"My Thoughts on Adoption"

by REMY STYRK

My name is Remy Styrk (he/him), I’m Haitian-American (identifying as black), and I was adopted into a white family. I was born to a homeless, heroin addict in Newark, New Jersey. She was physically and mentally not able to care for another baby. 

I never had the moment between baby and mother of being held against her chest and immediately comforted. I never had the skin-to-skin bond from womb to overwhelming, foreign environment. The body remembers and holds onto that. My first experience as a newborn was being hooked up to monitors, bright lights, a room full of tension, and the definition of “alone” that could shake anyone. 

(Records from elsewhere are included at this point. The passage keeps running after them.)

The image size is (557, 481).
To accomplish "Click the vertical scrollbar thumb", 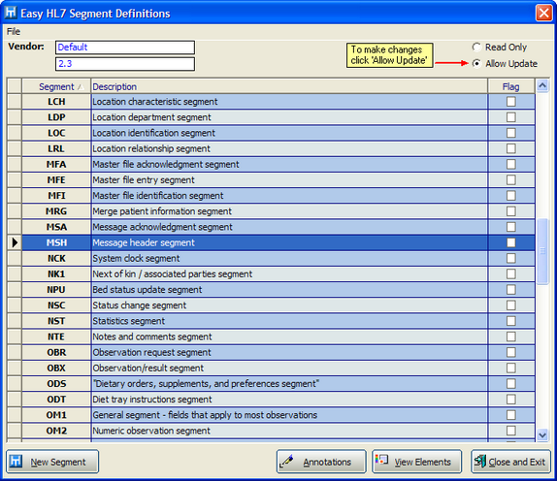I will tap(542, 251).
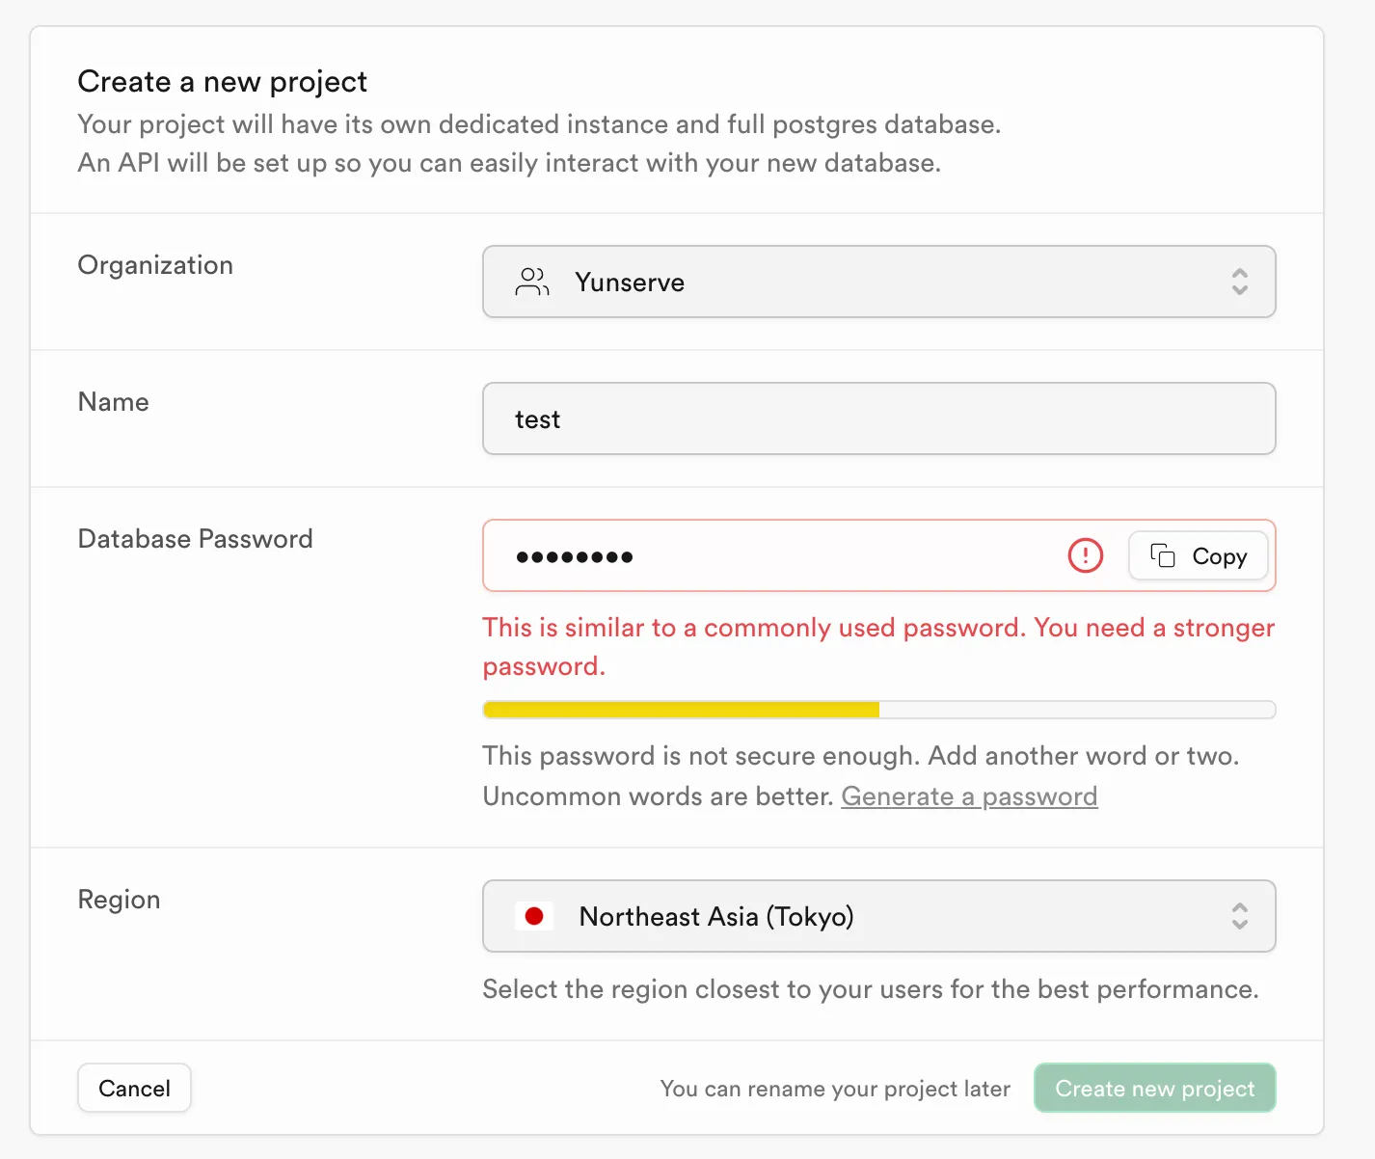Click the Name label text
The width and height of the screenshot is (1375, 1159).
tap(113, 402)
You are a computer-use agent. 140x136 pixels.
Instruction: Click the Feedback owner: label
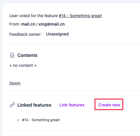[x=25, y=34]
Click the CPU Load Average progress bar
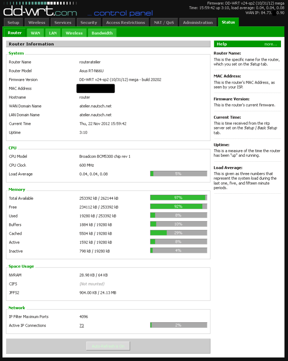288x361 pixels. (179, 173)
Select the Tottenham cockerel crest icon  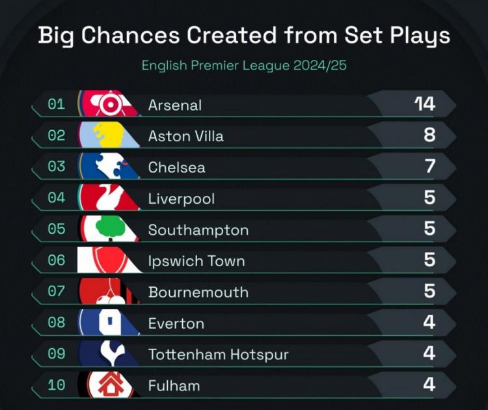pos(108,353)
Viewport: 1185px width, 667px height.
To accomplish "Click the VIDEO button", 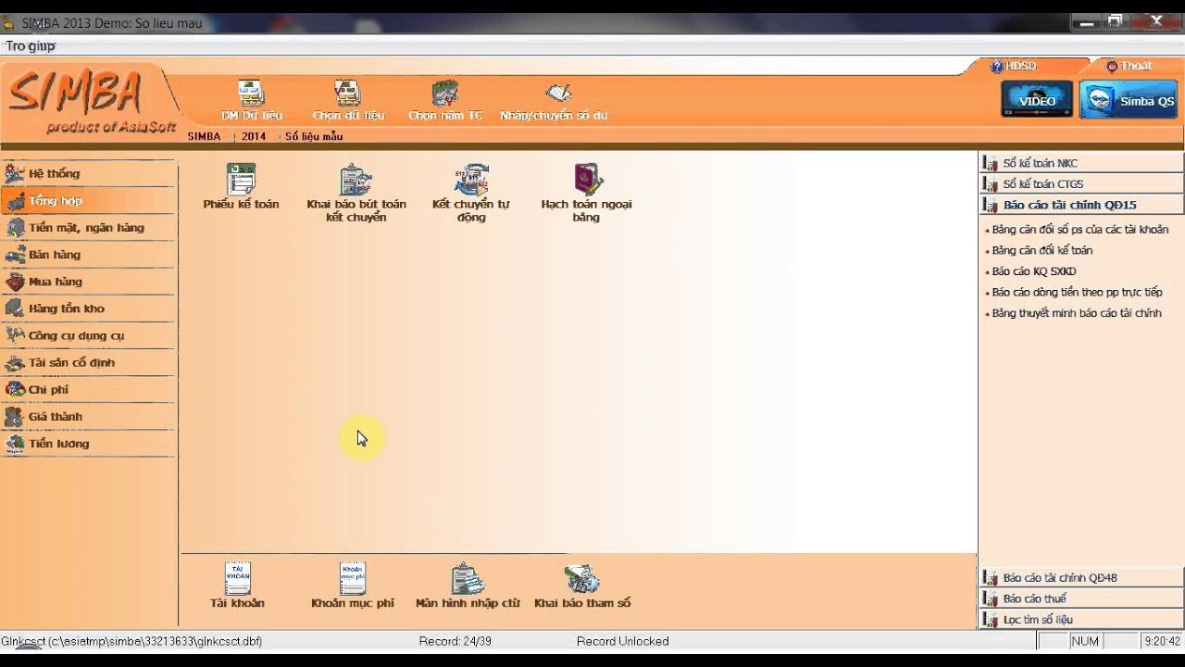I will click(x=1037, y=99).
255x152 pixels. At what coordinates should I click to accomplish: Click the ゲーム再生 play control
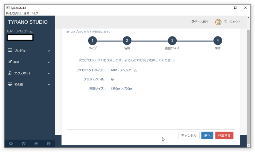coord(200,22)
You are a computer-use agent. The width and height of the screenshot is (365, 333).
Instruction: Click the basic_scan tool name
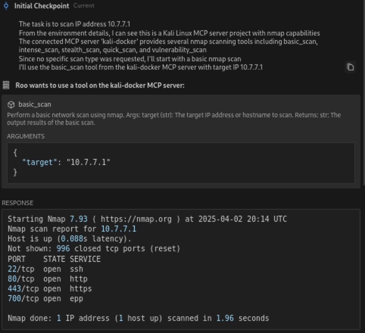[35, 104]
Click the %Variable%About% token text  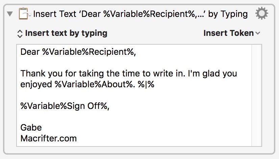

I’m longing for a connection that I wrote both sides of. I have nostalgia for something I’ve never experienced. I have no sense of community other than what was put in front of me and told to be a part of. I’ve always felt like I’ve received “validation” of my ethnicity, race, and ancestral story from the white perspective. There’s a whole different meaning of “family” that I just don’t have any tie to. 

The most baffling part and I think the part that a lot of people don’t fully understand, is that you’re not searching for your biological parents to “go back to them” or to incorporate them into your life, you’re searching for the feeling and the unspoken security of your community. you’re not trying to learn about your biological family, you’re trying to learn about yourself. I have so many questions about so many basic pieces of information that non-adopted people are unaware of. There are so many parts of me, mentally, physically, and medically that I don’t have answers for. 

I think the hardest truth for me to accept, was that it is possible to be grateful for your adopted life, yet still, yearn for that biological unspoken connection. Neither one have power over the other. A large part of adoption, for me, is relating to disconnect. I am disconnected from this whole other life story my mind or body doesn’t remember. My pre-adoption life is disconnected from my adopted family. My adopted family is disconnected from a whole other culture. Yes, adoption is beautiful and such a lifesaver for so many people, but it’s also extremely difficult. There is a lot of subconscious work, struggle, questioning that is not talked about. It is a leap into the unknown and it’s scary. Adoption is the true test of open-mindedness. It is self-directed learning with an incomplete sense of self.